───── Exercise data ─────

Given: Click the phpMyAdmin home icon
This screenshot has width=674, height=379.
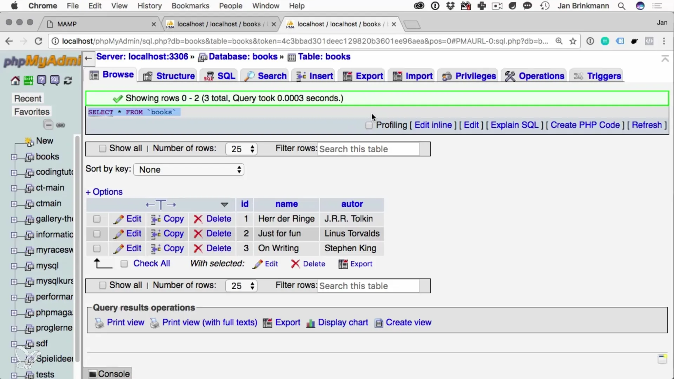Looking at the screenshot, I should click(15, 81).
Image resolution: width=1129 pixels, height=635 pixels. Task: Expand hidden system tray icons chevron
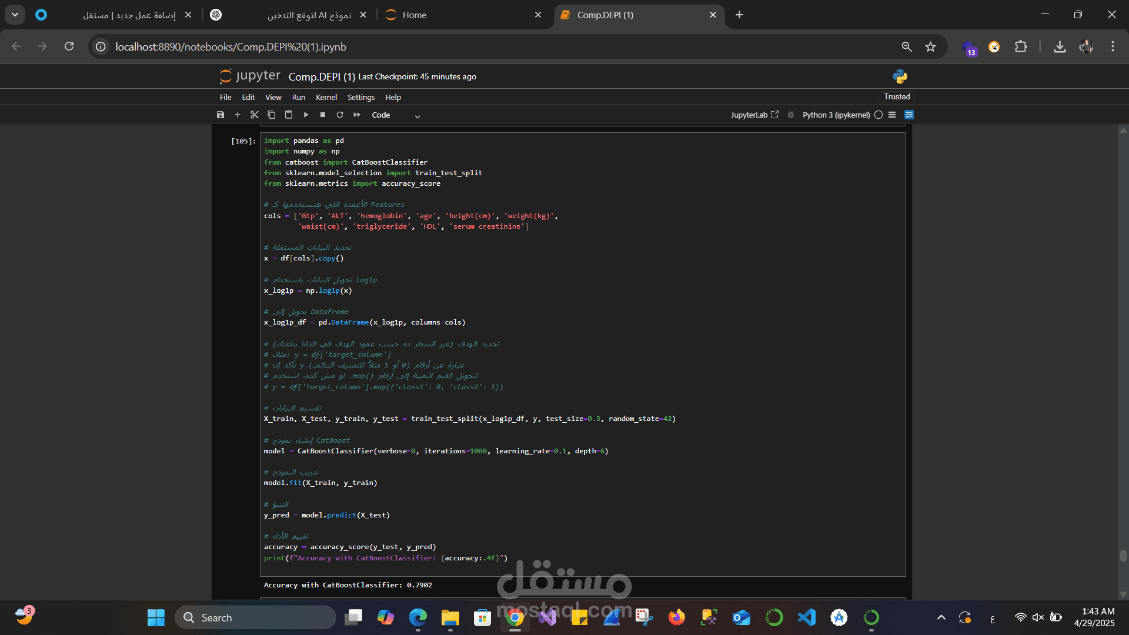point(941,617)
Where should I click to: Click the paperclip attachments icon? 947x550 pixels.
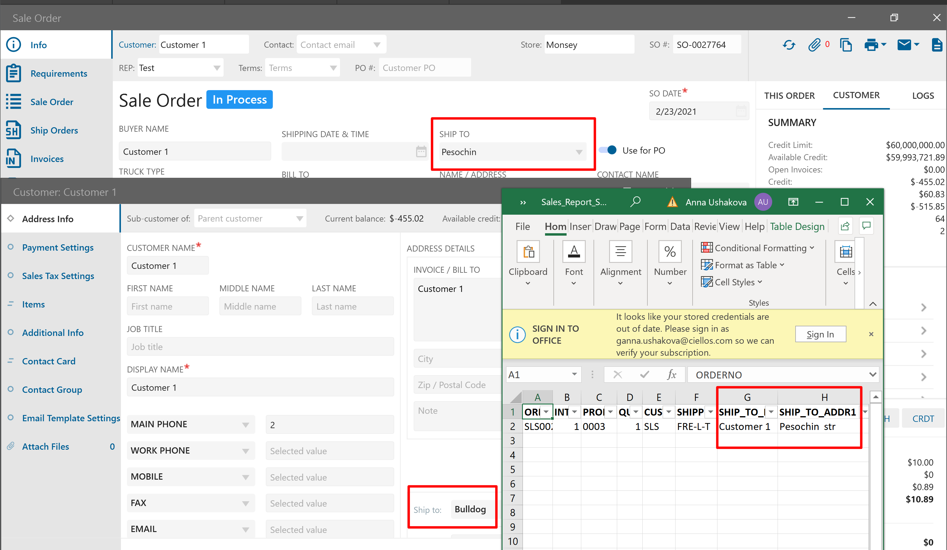[814, 45]
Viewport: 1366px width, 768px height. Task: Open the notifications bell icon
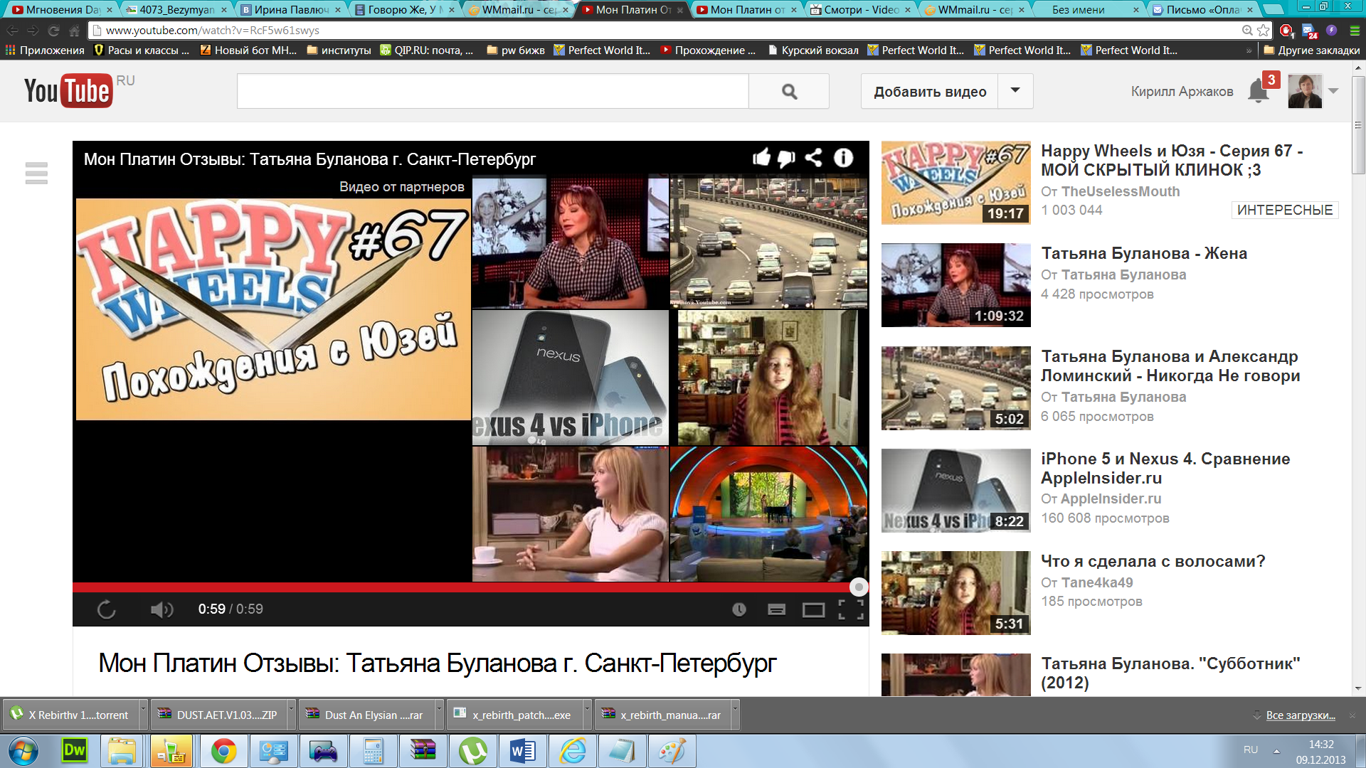pyautogui.click(x=1258, y=92)
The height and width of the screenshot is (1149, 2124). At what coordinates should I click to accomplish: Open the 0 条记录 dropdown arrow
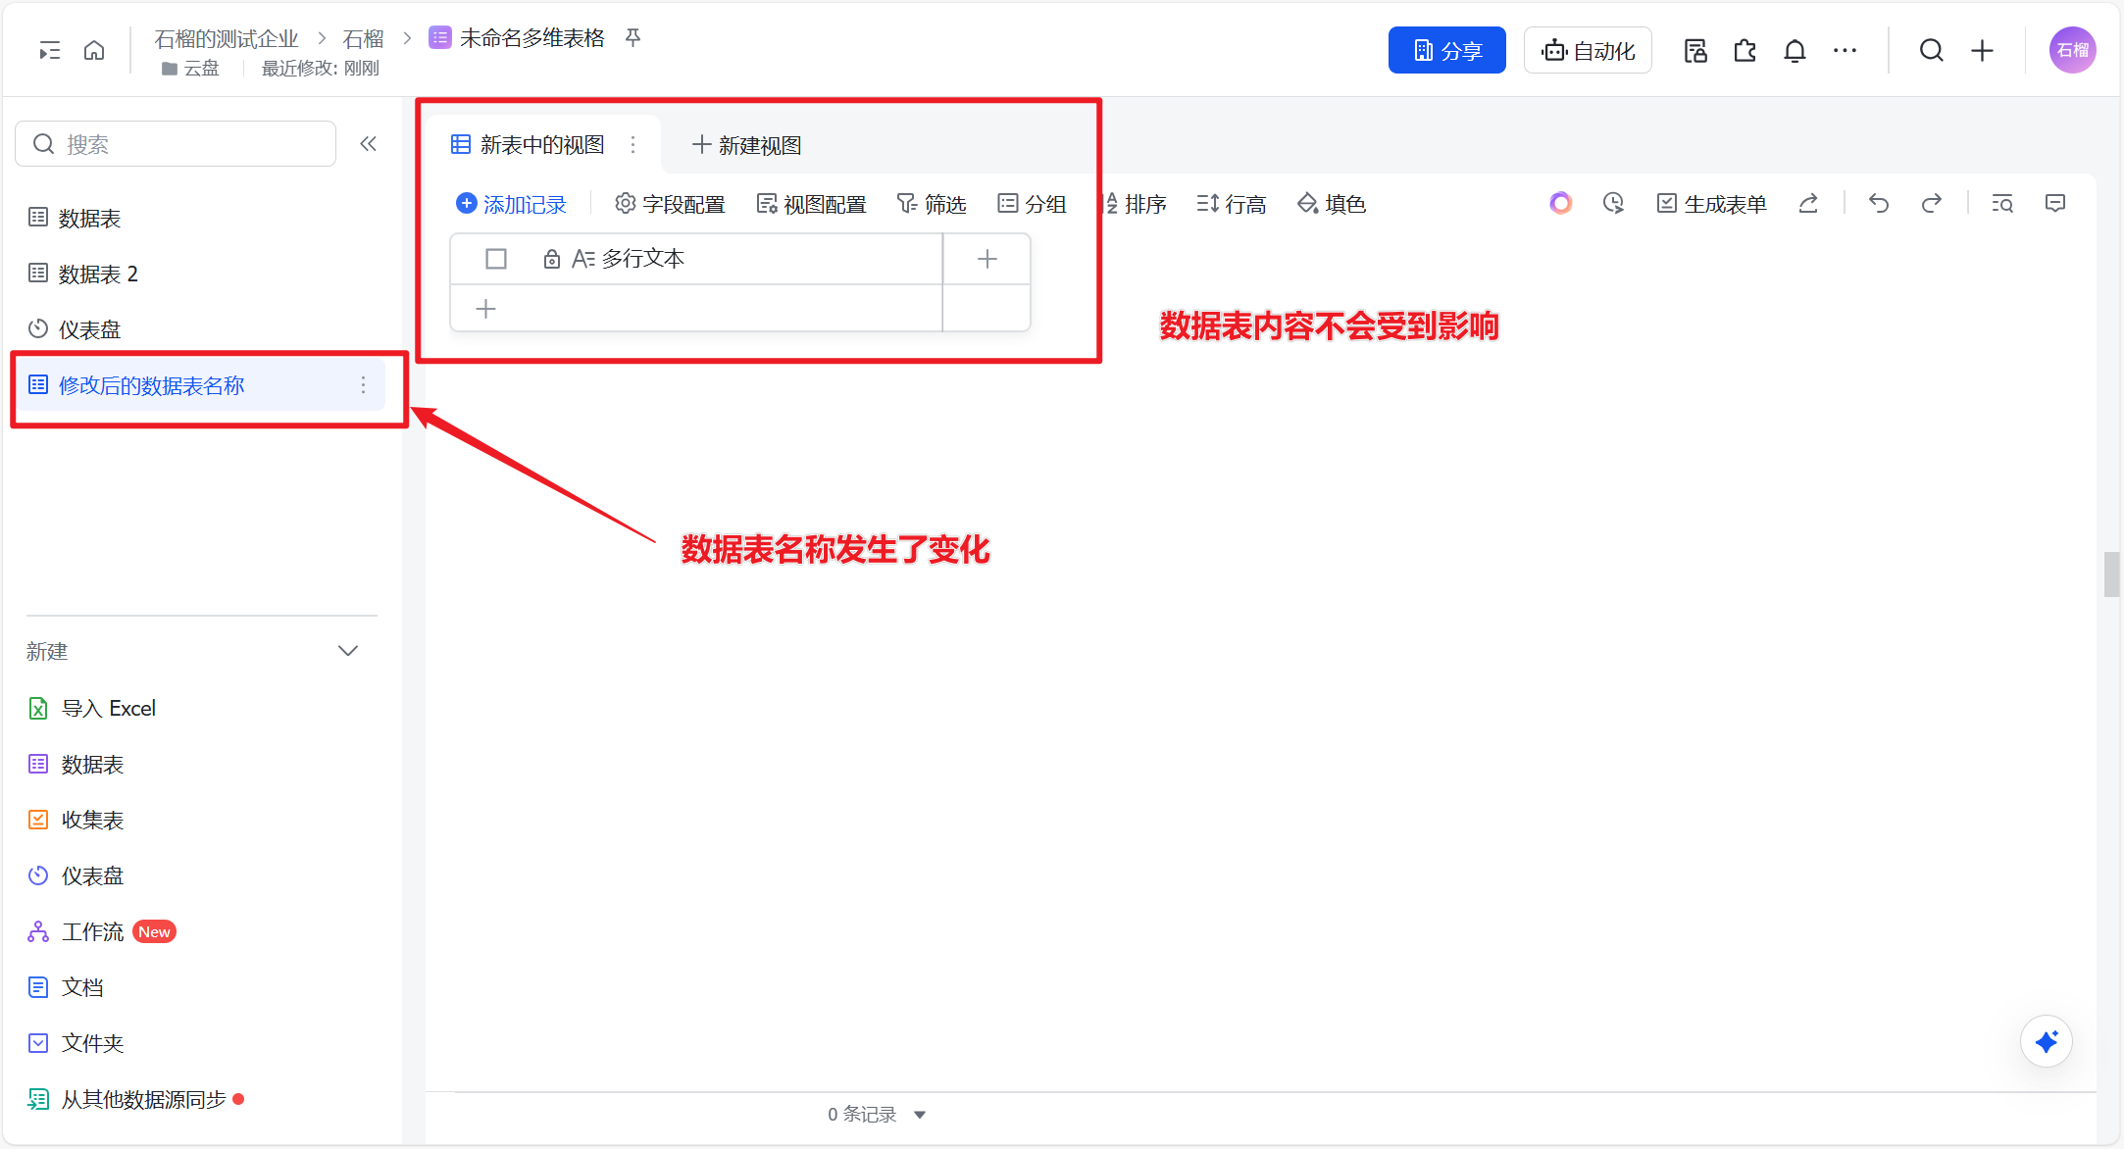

─────

Task: Write out the listing above exactly, images omitted.

Solution to this exercise:
Given: Click the phpMyAdmin home icon
This screenshot has width=674, height=379.
Looking at the screenshot, I should click(15, 81).
Image resolution: width=1129 pixels, height=635 pixels. Task: Expand hidden system tray icons chevron
point(941,617)
Where should I click to: Click the paperclip attachments icon? 947x550 pixels.
[814, 45]
Viewport: 1366px width, 768px height. Task: Open the notifications bell icon
pyautogui.click(x=1258, y=92)
The height and width of the screenshot is (1149, 2124). At what coordinates should I click to accomplish: Open the 0 条记录 dropdown arrow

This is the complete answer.